I sat back in my chair and pushed and pulled the skin on my face. "I want her to come up. I promised."
"That's not good enough."
"She has to know. If she doesn't like it, then we all will have to let her go."
"Now this is interesting," Gabriel said, shaking his index finger. "Do you think you're willing to finally say goodbye to her if she doesn't like it here?"
"My back would be against the wall," I said. "You've all said that I should have rejected her for rejecting me and lying to me." I looked Gabriel square in the eye. The fire crackled and snipped, echoing up the length of the black stovepipe. I could smell the snow through the doors. "I can do it. Just get me angry enough."

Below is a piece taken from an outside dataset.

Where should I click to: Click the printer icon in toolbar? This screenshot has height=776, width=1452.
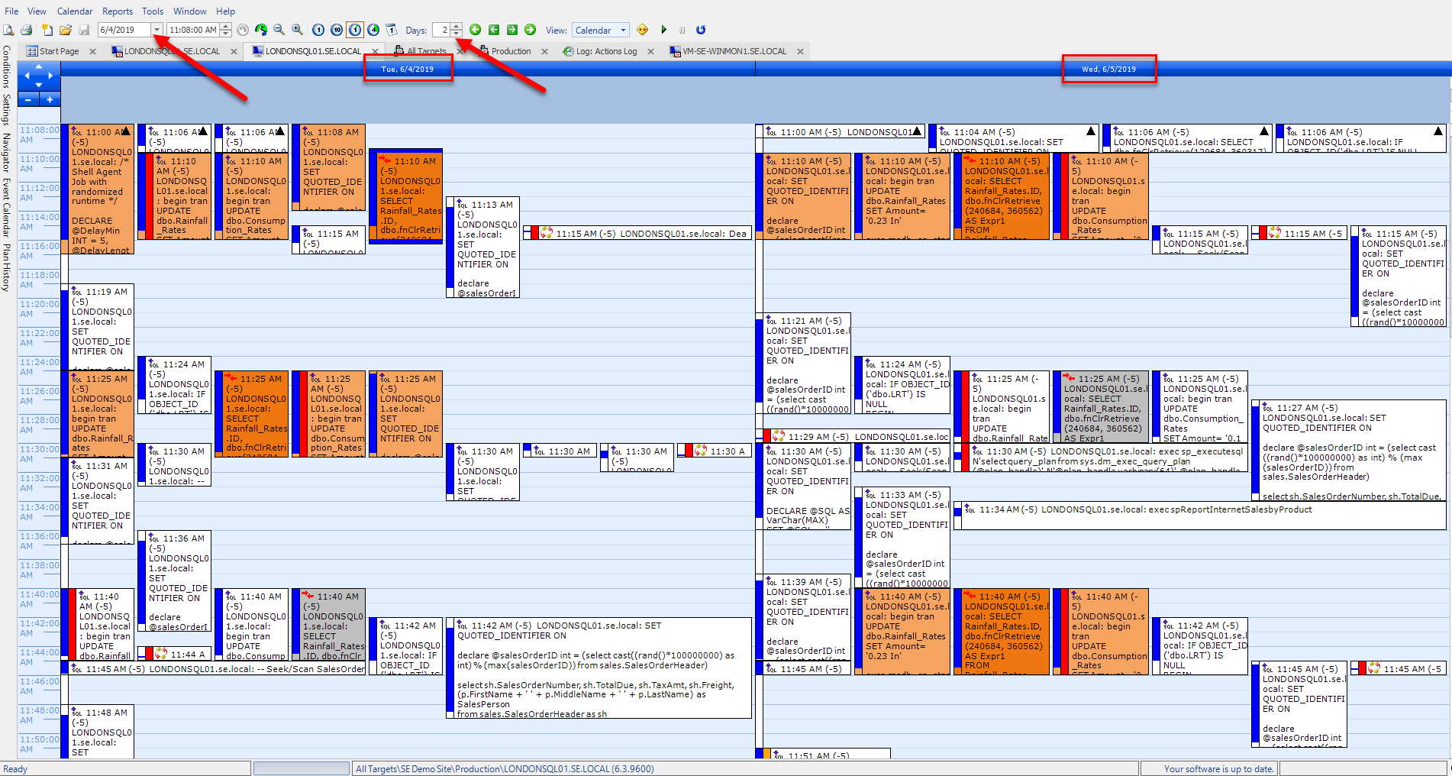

"Getting you angry won't be a problem," Gabriel said. "But you said it yourself. You're a sentimental fool." He leaned close to me. His brown iris muscles twitched and his brows peaked higher than Bela Lugosi's hairline. Arm and Hammer baking soda toothpaste lingered on his breath. He grinned. "I have a confession to make." Mom and Anne looked at each other and then at us. "I said last night I felt someone was coming home. I think it's her." Gabriel laughed, shook his head and walked back to the kitchen and said over his back, "Screw it, I vote to let her come and see what happens."
Mom squinted her eyes at me. She handed me her pancakes. "Warm these up for me." Mom put on her glasses and continued to read.
Anne looked to Mom and Gabriel, spreading her heads to the sides of her waist and said, "That's it? Don't we get to slam the idea some more?" No one answered. "Darnit." She put her hands on her hips. "Looks like I'm another victim of the status quo." She turned to her pancakes.
I reheated Mom's pancakes and placed them by her elbow. She thanked me and added, "No more surprises."